He had two personal forms of escape from reality, his writing and alcohol. He took to drink while at college and throughout his life drink with steady dedication throughout the day, beginning in the morning. He came up with some brilliant ideas, a friend recalled, ‘in the brief interval between the time when his hangover was so insufferable that he couldn’t bear to talk to anybody at all, and the time when the “cure” (i.e., more drink) began to take effect.’

He drank so much, in fact, that he was generally in bed by early evening. According to Anthony Cronin: ‘He wrote in the early mornings, and his writing would be done by 12 o’clock in the morning. On the very rare occasion when you might meet him at eight or nine o’clock in the evening, you’d be inclined to say, “Hey, it’s well past your bedtime, what are you doing here?’

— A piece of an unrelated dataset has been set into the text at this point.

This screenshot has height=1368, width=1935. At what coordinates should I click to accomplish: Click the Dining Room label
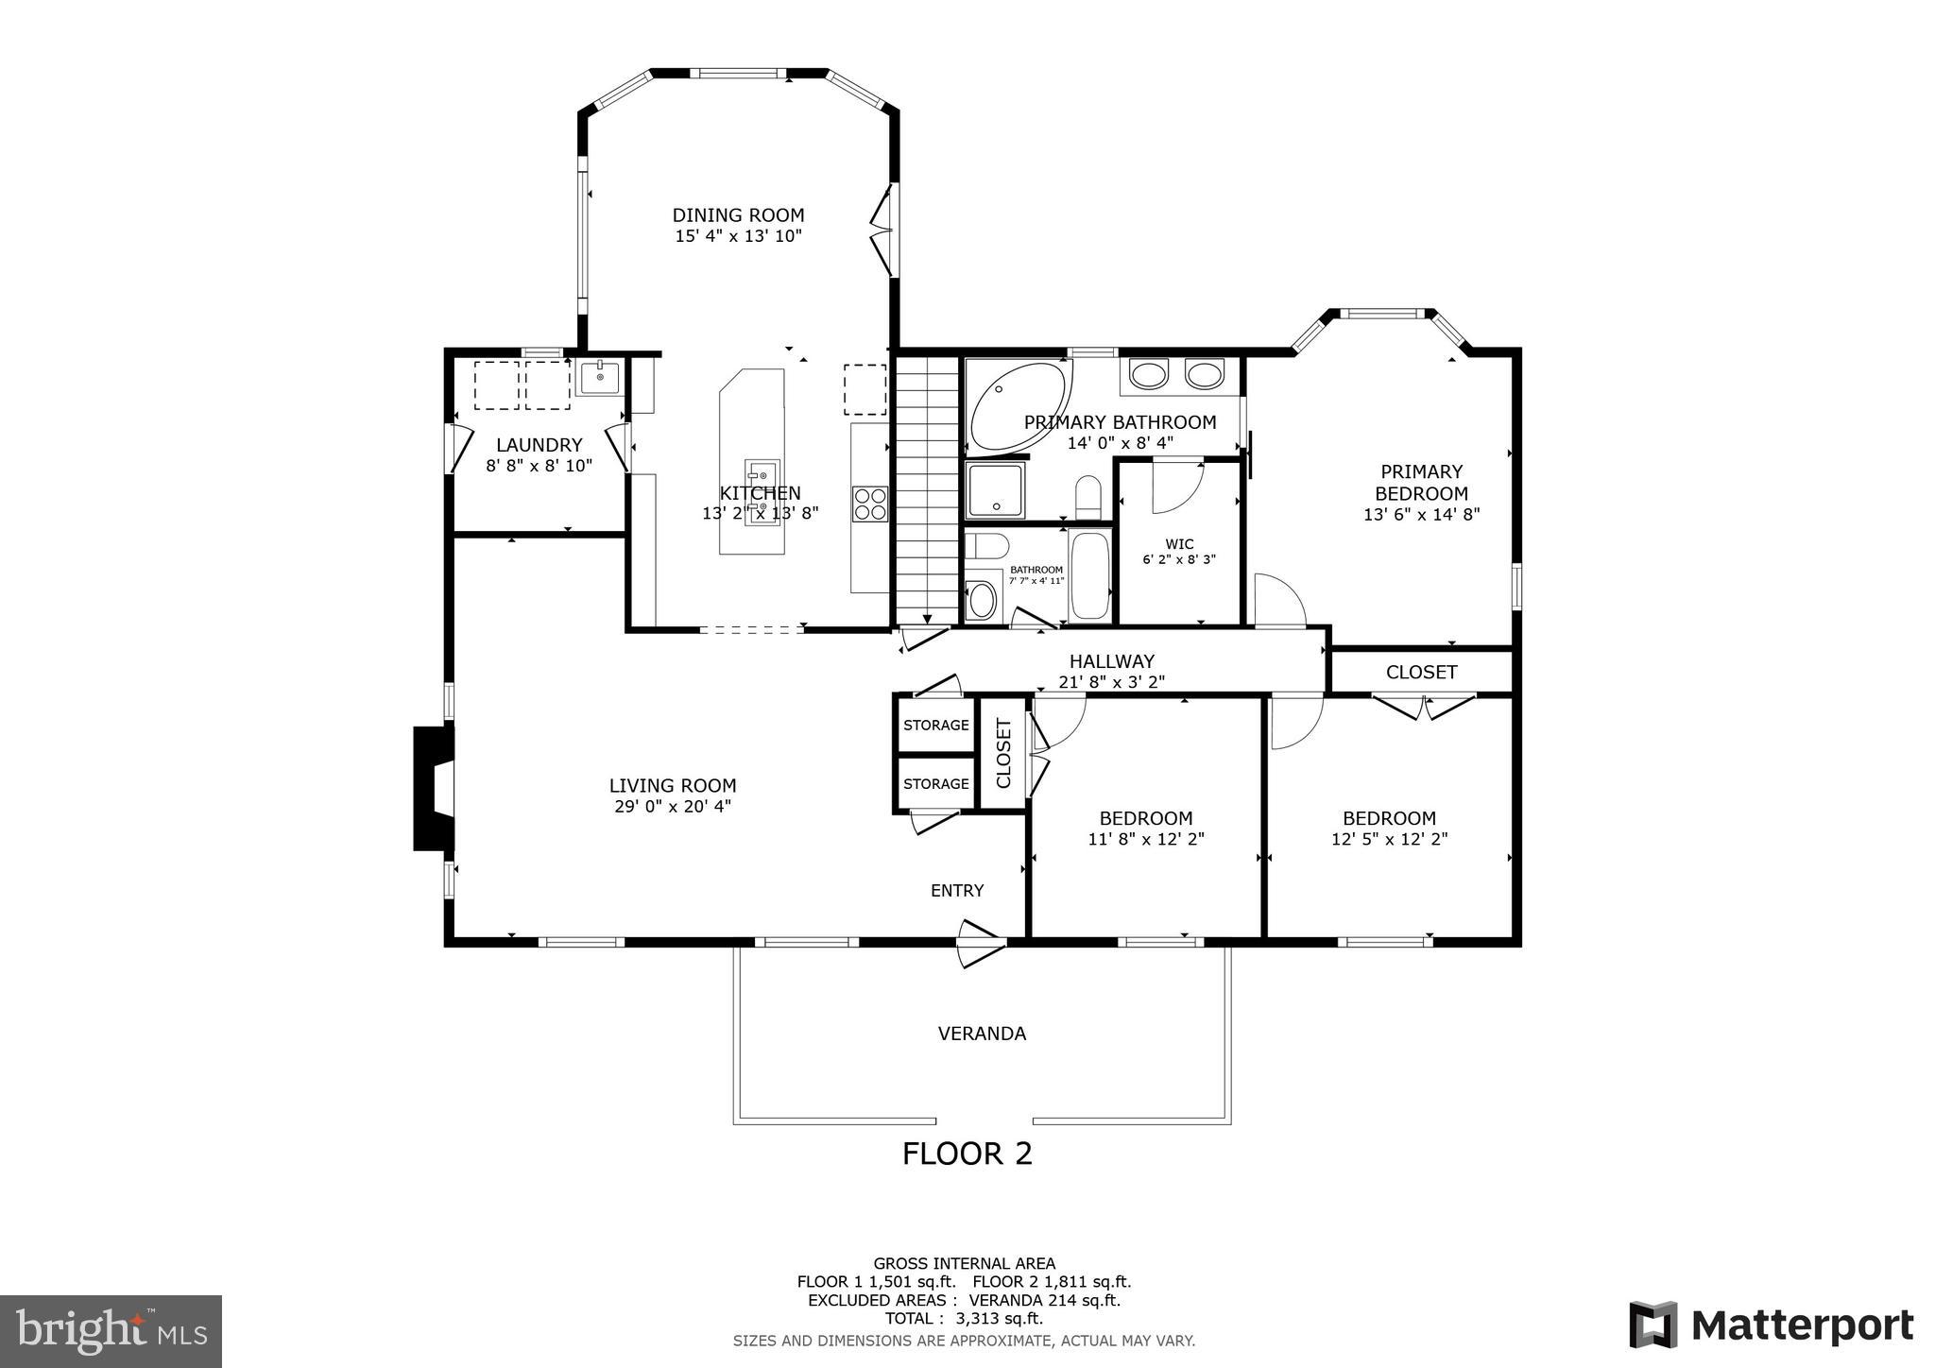coord(738,215)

The Ireland of the 1940s and 1950s is known as a dull literary period when a number of writers emigrated, complaining about a suffocating atmosphere and a lack of artistic appreciation and freedom. But The Irish Times gave O’Brien a quite astonishing amount of licence to write literally thousands of columns, poking fun at many politicians, government policies and the sacred cows of the time.

He did not spare his own readers from his attacks, addressing them in one column as ‘you smug, self-righteous swine, self-opinionated sod-minded suet-brained ham-faced mealy-mouthed streptococcus-ridden gang of natural gobdaws.’

He also benefited from another huge element of licence in his day-job in the famously dull Dublin civil service. He was not supposed to voice any public opinions, nor was he supposed to drink himself senseless during the working day. But he had understanding and sympathetic civil service superiors who for years shielded him from disgruntled government ministers. In the end, though, he wrote one political attack too many, and was eased out of his job.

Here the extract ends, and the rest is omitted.